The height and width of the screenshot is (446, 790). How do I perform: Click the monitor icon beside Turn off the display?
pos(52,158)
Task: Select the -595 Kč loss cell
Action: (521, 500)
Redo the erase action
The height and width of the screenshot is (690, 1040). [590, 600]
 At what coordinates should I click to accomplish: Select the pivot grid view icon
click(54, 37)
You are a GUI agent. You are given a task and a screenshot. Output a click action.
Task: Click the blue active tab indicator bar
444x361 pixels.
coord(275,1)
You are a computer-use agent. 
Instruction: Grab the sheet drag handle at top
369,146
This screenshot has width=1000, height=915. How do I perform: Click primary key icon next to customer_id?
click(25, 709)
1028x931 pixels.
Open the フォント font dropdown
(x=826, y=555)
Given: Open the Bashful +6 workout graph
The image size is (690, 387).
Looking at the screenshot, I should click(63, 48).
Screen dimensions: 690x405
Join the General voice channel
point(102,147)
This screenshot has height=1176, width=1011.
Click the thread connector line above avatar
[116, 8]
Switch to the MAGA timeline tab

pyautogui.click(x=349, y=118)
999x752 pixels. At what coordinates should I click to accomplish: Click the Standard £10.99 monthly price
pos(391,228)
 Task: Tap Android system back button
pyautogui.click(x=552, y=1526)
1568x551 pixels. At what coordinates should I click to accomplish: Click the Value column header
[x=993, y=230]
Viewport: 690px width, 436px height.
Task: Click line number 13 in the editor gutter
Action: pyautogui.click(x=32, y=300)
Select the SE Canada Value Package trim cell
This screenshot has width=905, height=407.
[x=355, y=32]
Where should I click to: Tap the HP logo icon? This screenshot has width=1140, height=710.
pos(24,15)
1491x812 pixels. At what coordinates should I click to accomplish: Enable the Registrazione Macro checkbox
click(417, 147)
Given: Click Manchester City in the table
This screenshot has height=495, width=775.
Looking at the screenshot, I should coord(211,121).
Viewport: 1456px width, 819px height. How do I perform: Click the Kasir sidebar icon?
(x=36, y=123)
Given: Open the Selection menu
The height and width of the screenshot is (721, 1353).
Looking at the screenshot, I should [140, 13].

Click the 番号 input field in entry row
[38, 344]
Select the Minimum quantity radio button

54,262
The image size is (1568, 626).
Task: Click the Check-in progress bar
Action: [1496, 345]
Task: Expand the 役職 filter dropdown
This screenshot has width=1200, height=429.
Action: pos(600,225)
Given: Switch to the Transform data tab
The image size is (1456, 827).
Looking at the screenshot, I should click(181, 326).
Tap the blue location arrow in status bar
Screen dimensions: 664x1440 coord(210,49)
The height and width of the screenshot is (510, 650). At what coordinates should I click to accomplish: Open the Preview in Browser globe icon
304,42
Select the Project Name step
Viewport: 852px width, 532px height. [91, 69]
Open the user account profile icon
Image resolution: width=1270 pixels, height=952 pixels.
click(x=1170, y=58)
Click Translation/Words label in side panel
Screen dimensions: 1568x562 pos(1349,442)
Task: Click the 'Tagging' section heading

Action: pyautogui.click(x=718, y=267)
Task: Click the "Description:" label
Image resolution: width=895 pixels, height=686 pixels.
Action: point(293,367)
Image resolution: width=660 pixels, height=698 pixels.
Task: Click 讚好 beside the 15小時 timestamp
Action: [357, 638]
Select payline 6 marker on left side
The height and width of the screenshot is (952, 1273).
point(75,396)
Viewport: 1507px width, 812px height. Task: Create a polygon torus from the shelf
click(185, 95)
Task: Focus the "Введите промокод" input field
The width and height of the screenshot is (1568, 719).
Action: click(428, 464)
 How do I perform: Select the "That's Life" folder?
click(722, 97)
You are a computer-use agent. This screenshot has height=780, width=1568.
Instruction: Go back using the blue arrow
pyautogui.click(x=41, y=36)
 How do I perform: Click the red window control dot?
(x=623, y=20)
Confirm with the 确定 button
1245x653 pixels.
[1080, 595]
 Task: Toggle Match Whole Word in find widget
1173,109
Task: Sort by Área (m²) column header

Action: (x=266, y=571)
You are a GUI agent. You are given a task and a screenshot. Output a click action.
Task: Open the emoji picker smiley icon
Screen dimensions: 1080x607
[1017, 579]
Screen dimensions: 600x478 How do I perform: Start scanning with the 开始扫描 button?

|---|

(ABOUT THIS TASK) Write out every line of the material again, exactly as it reads.

(RESPONSE AREA)
The height and width of the screenshot is (446, 790). How do I perform: Click the monitor icon beside Turn off the display?
pos(52,158)
Task: Select the -595 Kč loss cell
Action: (521, 500)
Redo the erase action
The height and width of the screenshot is (690, 1040). [590, 600]
 At what coordinates should I click to accomplish: Select the pivot grid view icon
click(54, 37)
You are a GUI agent. You are given a task and a screenshot. Output a click action.
Task: Click the blue active tab indicator bar
444x361 pixels.
coord(275,1)
You are a computer-use agent. 
Instruction: Grab the sheet drag handle at top
369,146
This screenshot has width=1000, height=915. How do I perform: Click primary key icon next to customer_id?
click(25, 709)
1028x931 pixels.
Open the フォント font dropdown
(x=826, y=555)
Given: Open the Bashful +6 workout graph
The image size is (690, 387).
Looking at the screenshot, I should click(63, 48).
Screen dimensions: 690x405
Join the General voice channel
point(102,147)
This screenshot has height=1176, width=1011.
Click the thread connector line above avatar
[116, 8]
Switch to the MAGA timeline tab

pyautogui.click(x=349, y=118)
999x752 pixels. At what coordinates should I click to accomplish: Click the Standard £10.99 monthly price
pos(391,228)
 Task: Tap Android system back button
pyautogui.click(x=552, y=1526)
1568x551 pixels. At what coordinates should I click to accomplish: Click the Value column header
[x=993, y=230]
Viewport: 690px width, 436px height.
Task: Click line number 13 in the editor gutter
Action: pyautogui.click(x=32, y=300)
Select the SE Canada Value Package trim cell
This screenshot has width=905, height=407.
[x=355, y=32]
Where should I click to: Tap the HP logo icon? This screenshot has width=1140, height=710.
pos(24,15)
1491x812 pixels. At what coordinates should I click to accomplish: Enable the Registrazione Macro checkbox
click(417, 147)
Given: Click Manchester City in the table
This screenshot has height=495, width=775.
Looking at the screenshot, I should coord(211,121).
Viewport: 1456px width, 819px height. How do I perform: Click the Kasir sidebar icon?
(x=36, y=123)
Given: Open the Selection menu
The height and width of the screenshot is (721, 1353).
Looking at the screenshot, I should [140, 13].

Click the 番号 input field in entry row
[38, 344]
Select the Minimum quantity radio button

54,262
The image size is (1568, 626).
Task: Click the Check-in progress bar
Action: [1496, 345]
Task: Expand the 役職 filter dropdown
This screenshot has width=1200, height=429.
Action: pos(600,225)
Given: Switch to the Transform data tab
The image size is (1456, 827).
Looking at the screenshot, I should click(181, 326).
Tap the blue location arrow in status bar
Screen dimensions: 664x1440 coord(210,49)
The height and width of the screenshot is (510, 650). At what coordinates should I click to accomplish: Open the Preview in Browser globe icon
304,42
Select the Project Name step
Viewport: 852px width, 532px height. [91, 69]
Open the user account profile icon
Image resolution: width=1270 pixels, height=952 pixels.
click(x=1170, y=58)
Click Translation/Words label in side panel
Screen dimensions: 1568x562 pos(1349,442)
Task: Click the 'Tagging' section heading

Action: pyautogui.click(x=718, y=267)
Task: Click the "Description:" label
Image resolution: width=895 pixels, height=686 pixels.
Action: point(293,367)
Image resolution: width=660 pixels, height=698 pixels.
Task: Click 讚好 beside the 15小時 timestamp
Action: [357, 638]
Select payline 6 marker on left side
The height and width of the screenshot is (952, 1273).
point(75,396)
Viewport: 1507px width, 812px height. Task: Create a polygon torus from the shelf
click(185, 95)
Task: Focus the "Введите промокод" input field
The width and height of the screenshot is (1568, 719).
Action: click(428, 464)
 How do I perform: Select the "That's Life" folder?
click(722, 97)
You are a computer-use agent. This screenshot has height=780, width=1568.
Instruction: Go back using the blue arrow
pyautogui.click(x=41, y=36)
 How do I perform: Click the red window control dot?
(x=623, y=20)
Confirm with the 确定 button
1245x653 pixels.
[1080, 595]
 Task: Toggle Match Whole Word in find widget
1173,109
Task: Sort by Área (m²) column header

Action: (x=266, y=571)
You are a GUI agent. You are given a task and a screenshot. Output a click action.
Task: Open the emoji picker smiley icon
Screen dimensions: 1080x607
[1017, 579]
Screen dimensions: 600x478 How do I perform: Start scanning with the 开始扫描 button?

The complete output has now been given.